On time management: with the demands of her work among the needy, you would think Mother Teresa would have no more time to waste on “doing nothing”. On the contrary, this “idle time” is Mother Teresa’s trysting time with God, and she would exhort her nuns to faithfully keep their appointments with Jesus day and night. Sitting still and emptying themselves at prayer time is fundamental to their mission. It is when they fill themselves with Jesus, that they may in turn pour out His love on thirsting humanity.
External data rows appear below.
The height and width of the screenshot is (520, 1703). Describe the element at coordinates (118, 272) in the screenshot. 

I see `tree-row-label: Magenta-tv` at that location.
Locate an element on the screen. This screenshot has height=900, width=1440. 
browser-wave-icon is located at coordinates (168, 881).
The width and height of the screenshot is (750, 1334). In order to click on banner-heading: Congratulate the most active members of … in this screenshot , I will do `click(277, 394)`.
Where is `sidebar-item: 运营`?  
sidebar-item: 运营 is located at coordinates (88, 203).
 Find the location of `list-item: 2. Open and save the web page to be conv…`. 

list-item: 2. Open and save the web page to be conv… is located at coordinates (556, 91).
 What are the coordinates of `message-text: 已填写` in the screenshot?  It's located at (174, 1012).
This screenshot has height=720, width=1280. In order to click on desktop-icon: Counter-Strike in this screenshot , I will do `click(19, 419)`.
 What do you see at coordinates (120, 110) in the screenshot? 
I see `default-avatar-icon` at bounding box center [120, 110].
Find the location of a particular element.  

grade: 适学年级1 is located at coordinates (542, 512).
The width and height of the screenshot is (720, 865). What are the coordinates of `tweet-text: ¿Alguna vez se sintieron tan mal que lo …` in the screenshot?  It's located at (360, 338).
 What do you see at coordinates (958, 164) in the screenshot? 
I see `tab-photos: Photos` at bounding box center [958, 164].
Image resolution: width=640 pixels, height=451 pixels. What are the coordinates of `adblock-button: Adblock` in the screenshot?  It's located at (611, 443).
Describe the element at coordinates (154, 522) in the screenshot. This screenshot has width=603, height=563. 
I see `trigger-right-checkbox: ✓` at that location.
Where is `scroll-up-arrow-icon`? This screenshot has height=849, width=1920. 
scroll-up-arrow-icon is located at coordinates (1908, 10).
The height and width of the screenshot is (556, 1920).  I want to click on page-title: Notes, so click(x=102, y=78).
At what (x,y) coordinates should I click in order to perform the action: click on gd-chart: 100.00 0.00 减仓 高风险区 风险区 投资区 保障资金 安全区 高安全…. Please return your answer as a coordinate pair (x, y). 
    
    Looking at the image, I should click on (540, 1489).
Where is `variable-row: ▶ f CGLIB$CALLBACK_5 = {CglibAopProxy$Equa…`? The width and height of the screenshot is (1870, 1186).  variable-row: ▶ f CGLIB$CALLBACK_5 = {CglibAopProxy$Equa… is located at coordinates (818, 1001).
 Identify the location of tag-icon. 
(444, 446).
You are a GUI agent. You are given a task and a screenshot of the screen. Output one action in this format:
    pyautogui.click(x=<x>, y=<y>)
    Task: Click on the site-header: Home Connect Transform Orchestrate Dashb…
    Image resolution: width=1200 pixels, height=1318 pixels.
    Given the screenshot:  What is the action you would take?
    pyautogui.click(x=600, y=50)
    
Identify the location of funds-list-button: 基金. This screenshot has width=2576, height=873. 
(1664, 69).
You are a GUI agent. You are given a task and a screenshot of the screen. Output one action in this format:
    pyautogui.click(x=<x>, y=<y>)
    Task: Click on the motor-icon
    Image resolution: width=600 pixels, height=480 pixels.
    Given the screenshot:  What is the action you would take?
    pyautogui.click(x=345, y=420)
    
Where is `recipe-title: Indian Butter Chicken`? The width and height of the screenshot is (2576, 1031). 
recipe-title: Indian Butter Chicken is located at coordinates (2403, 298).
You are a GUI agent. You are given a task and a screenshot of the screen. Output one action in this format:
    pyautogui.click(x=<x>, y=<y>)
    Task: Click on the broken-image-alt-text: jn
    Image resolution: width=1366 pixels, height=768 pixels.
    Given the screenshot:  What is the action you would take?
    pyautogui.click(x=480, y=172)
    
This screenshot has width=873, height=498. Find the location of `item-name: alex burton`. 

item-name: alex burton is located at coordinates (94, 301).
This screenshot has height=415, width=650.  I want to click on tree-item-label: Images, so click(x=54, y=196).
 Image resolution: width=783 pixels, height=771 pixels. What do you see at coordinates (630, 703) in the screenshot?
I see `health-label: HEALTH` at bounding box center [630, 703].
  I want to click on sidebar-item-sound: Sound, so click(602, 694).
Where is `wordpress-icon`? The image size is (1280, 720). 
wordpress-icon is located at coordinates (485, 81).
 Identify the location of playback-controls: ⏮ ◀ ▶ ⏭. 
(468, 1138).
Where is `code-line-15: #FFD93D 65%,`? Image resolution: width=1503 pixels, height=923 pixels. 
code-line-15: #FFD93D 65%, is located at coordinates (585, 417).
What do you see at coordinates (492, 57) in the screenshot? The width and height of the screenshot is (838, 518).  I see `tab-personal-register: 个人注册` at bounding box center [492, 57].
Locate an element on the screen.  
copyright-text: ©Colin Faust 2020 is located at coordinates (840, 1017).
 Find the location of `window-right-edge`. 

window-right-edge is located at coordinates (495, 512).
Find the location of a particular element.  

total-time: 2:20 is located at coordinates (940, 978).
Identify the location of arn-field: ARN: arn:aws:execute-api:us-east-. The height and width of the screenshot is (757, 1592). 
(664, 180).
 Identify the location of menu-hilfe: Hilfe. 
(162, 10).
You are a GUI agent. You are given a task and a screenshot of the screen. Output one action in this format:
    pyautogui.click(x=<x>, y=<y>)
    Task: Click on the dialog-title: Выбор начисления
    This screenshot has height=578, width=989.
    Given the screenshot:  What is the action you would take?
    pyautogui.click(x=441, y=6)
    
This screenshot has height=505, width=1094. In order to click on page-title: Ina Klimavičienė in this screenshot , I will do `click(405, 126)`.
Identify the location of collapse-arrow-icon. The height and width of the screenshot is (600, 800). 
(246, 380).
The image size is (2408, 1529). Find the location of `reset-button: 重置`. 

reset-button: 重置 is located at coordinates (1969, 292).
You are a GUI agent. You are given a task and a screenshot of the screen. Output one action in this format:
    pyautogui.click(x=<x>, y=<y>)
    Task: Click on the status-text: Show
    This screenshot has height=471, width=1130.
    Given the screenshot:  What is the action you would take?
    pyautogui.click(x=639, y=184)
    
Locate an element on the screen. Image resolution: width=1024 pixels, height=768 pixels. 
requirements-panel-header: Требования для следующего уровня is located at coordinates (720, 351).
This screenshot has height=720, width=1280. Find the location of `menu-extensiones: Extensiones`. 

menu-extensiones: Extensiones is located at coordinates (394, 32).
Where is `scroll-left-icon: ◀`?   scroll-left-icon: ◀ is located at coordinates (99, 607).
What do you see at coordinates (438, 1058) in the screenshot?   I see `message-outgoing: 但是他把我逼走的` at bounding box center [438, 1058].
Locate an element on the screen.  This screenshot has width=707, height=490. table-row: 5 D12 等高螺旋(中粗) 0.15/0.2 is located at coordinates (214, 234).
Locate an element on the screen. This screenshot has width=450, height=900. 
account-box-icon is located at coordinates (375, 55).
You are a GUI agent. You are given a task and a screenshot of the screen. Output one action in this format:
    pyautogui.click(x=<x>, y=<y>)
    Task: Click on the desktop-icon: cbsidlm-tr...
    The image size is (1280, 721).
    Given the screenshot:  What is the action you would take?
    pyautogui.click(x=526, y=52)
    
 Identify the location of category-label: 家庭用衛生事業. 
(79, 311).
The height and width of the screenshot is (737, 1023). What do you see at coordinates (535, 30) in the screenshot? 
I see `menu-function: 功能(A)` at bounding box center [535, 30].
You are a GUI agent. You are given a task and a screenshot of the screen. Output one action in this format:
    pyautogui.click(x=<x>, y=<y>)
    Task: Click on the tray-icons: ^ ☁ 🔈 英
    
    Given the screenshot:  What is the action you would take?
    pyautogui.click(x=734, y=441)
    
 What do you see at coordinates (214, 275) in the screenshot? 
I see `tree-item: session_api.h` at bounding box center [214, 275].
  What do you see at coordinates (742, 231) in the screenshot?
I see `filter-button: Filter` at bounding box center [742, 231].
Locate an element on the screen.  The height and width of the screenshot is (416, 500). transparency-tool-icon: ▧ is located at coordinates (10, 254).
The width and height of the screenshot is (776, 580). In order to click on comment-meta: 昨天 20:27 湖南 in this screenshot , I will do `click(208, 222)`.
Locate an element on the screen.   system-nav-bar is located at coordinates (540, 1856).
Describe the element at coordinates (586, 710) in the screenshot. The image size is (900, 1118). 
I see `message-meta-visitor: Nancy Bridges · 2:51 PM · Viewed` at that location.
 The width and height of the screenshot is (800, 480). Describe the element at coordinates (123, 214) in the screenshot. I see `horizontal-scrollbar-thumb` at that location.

On joy being the fruit of the Spirit: in all the years I have served as a Mother Teresa volunteer, I have yet to see a Sister lose her cool. No matter how difficult a patient is—and unwanted, sick and old people can be unnerving, mind you—the Sisters would be not only calm and collected but cheerful as well. Not a trace of impatience or irritation in their countenance—an enviable fruit of unceasing surrender to Jesus that forms a vital part of Mother Teresa’s legacy to her daughters and to the world.

Over 18 years have passed since Mother Teresa held my hand and whispered to my soul. Did she see the leper or the bleeding woman in me? I’m sure she did, but she also saw Jesus, and that was what brought tears to my eyes, tears that only Mother Teresa saw.

On October 19, I am supposed to be there, at St. Peter’s Basilica in Rome, to witness Mother Teresa’s elevation to the altar of the Blessed. Although I had at one point vaguely wished I could be bodily present on that joyous occasion, a reality check prevented me from wanting to be there—it is a luxury a simple writer like me can ill afford.

But as circumstances would have it, a previously planned working trip to Rome was cancelled on the 11th hour, leaving me with a Schengen visa with nowhere to go. And whether it was fate, luck, coincidence or Mother Teresa responsible for my assignment, I do not really care to know. Until I’m there—I surmised—right before the altar when it happens, I can not believe I’m going. It didn’t really matter whether I go or not—if for some reason my trip didn’t push through, I promised to be with Mother Teresa’s poor in Tayuman on Oct. 19.

But I am here now, in Rome, awaiting that day, and I know that wherever Mother Teresa finds me on Sunday, her piercing blue eyes will smile at me.